The topic could not be timelier. In recent months, system participants have noticed a marked uptick in the rate at which designated doctor exams are being rescheduled. When that occurs, parties (but perhaps not the DWC) receive notice from the designated doctor’s office of the need to reschedule the exam. The reason most often cited is a “scheduling conflict,” but without any further information.

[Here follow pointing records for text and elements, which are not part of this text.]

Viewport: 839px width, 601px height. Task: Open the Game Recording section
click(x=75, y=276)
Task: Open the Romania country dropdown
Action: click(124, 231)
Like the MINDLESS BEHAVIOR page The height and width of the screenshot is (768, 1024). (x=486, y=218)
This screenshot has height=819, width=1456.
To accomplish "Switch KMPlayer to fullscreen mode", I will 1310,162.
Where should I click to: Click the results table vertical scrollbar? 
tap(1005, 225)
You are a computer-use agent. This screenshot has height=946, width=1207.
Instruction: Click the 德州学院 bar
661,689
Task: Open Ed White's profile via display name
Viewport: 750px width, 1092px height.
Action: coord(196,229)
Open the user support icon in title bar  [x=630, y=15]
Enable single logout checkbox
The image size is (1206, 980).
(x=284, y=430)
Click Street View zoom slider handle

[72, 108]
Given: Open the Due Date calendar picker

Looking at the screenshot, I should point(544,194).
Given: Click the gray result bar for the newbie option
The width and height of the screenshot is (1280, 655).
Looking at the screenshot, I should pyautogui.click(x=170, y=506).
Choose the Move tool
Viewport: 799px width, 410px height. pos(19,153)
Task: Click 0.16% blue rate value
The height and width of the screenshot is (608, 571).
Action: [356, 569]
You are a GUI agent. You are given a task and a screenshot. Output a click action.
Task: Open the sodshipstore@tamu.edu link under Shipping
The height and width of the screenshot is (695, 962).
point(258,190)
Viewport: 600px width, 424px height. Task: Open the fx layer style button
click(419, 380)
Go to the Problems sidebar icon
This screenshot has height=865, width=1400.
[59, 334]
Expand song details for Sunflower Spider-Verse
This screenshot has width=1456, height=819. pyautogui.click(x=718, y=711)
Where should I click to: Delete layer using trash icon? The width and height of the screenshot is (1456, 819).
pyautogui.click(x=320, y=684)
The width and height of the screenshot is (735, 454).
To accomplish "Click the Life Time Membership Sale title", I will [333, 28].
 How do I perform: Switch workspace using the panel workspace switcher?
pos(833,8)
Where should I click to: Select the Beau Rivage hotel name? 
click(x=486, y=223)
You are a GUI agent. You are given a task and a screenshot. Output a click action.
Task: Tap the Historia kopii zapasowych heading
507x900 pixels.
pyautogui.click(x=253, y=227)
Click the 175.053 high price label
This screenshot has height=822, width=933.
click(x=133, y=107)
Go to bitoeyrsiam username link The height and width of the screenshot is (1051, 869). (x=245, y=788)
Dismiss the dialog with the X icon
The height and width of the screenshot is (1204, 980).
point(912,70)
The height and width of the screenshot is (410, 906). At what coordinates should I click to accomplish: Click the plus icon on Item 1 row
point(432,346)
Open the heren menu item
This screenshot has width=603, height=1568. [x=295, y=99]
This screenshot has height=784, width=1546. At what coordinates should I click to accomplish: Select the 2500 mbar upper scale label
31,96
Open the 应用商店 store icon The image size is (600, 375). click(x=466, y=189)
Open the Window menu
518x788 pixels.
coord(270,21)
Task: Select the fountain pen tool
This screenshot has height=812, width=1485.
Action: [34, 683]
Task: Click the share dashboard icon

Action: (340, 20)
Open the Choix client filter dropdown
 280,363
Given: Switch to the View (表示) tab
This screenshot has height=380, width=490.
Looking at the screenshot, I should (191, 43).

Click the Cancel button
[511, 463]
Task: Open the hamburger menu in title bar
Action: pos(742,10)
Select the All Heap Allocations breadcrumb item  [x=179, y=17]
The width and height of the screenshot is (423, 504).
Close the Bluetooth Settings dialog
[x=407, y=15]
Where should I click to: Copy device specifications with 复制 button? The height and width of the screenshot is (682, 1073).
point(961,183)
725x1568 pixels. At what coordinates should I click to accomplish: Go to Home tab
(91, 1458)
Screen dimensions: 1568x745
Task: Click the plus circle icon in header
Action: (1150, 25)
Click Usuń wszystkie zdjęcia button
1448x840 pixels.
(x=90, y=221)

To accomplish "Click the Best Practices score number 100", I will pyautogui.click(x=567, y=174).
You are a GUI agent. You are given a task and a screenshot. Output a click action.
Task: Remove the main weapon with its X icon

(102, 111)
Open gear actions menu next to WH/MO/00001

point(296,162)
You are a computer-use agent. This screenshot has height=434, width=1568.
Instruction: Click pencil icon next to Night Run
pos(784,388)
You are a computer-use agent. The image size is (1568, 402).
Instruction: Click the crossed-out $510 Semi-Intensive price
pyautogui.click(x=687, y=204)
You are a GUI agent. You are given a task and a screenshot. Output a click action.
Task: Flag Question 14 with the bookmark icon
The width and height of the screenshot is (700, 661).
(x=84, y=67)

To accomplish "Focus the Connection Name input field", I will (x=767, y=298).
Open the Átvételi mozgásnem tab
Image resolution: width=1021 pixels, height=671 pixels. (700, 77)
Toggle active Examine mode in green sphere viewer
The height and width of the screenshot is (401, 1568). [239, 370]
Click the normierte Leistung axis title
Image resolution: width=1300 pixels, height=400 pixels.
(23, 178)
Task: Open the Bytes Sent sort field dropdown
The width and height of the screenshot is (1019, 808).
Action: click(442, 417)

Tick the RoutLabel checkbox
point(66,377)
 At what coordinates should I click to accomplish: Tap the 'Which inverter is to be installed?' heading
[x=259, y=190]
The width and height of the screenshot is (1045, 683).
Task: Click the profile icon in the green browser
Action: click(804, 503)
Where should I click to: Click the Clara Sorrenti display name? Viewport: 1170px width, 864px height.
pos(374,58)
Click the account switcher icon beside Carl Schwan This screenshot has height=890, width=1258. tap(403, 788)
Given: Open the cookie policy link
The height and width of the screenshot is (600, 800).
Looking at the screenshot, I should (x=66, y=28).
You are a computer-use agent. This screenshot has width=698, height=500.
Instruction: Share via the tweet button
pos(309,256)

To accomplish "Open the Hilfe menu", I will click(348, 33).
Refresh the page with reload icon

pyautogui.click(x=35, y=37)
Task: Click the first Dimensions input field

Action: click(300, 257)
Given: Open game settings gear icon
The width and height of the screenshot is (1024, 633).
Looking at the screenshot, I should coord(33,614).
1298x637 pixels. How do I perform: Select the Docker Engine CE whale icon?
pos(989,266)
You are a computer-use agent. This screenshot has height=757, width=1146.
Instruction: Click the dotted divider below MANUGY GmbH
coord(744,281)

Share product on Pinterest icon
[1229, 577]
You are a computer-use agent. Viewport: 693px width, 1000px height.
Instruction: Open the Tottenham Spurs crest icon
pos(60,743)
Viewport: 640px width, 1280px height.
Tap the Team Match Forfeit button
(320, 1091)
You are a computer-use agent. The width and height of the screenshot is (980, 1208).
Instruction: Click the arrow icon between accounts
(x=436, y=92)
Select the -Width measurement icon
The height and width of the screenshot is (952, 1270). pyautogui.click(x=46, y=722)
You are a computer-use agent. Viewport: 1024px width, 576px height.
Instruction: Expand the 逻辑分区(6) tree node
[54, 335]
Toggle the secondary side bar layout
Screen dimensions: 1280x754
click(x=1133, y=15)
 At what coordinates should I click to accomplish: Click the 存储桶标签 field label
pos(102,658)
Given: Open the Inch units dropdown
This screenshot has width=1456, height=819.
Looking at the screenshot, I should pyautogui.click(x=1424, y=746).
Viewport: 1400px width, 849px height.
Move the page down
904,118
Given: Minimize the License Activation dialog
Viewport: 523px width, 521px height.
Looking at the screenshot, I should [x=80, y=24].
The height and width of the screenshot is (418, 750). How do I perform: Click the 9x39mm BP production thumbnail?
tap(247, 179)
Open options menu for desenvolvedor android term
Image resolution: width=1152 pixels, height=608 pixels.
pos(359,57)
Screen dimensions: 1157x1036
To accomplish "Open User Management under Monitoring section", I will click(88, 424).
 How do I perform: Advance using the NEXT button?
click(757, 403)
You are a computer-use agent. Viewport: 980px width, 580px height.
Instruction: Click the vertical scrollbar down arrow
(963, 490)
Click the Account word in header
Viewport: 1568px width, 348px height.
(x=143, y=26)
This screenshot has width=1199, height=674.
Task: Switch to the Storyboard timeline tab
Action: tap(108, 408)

Reasons for this noticeable increase in rescheduled exams may be the ever-dwindling number of available designated doctors. According to data accumulated by the Texas Department of Insurance, the ratio of medical doctors to chiropractors on the available designated doctor list has held steady: since February 2020 (the earliest month made available by TDI’s ‘Designated Doctors and Appointments by County and Month’ chart), medical doctors have consistently comprised between 25 and 26% of the available designated doctors in Texas. Adding doctors of osteopathy to that number raises the percentage of availability to 29%, again, a consistent figure of the past two years.
However, the alarming data involve the overall number of medical doctors, doctors of osteopathy, and chiropractors in the Texas work comp system. That number has decreased proportionately for each of the three aforementioned groups, falling from 376 in February 2020 to just 265 as of January 2022. As a point of reference, in September 2012 there were 1,247 designated doctors appeared on the list.
The precipitous drop in the number of available designated doctors means that each remaining physician is called upon to examine injured workers far more frequently. Combining the increasing demand on their time with the stagnant rate of reimbursement for the assignments has led to something of a mass exodus from the system, a trend that may not slow or reverse as long as remuneration rates remain fixed, low, and out of synch with the changing costs of living.
Or, as one designated doctor pleaded in a cover letter accompanying a recent reimbursement bill: “I am really good with peanut butter and jelly sandwiches, but I am tired of them!”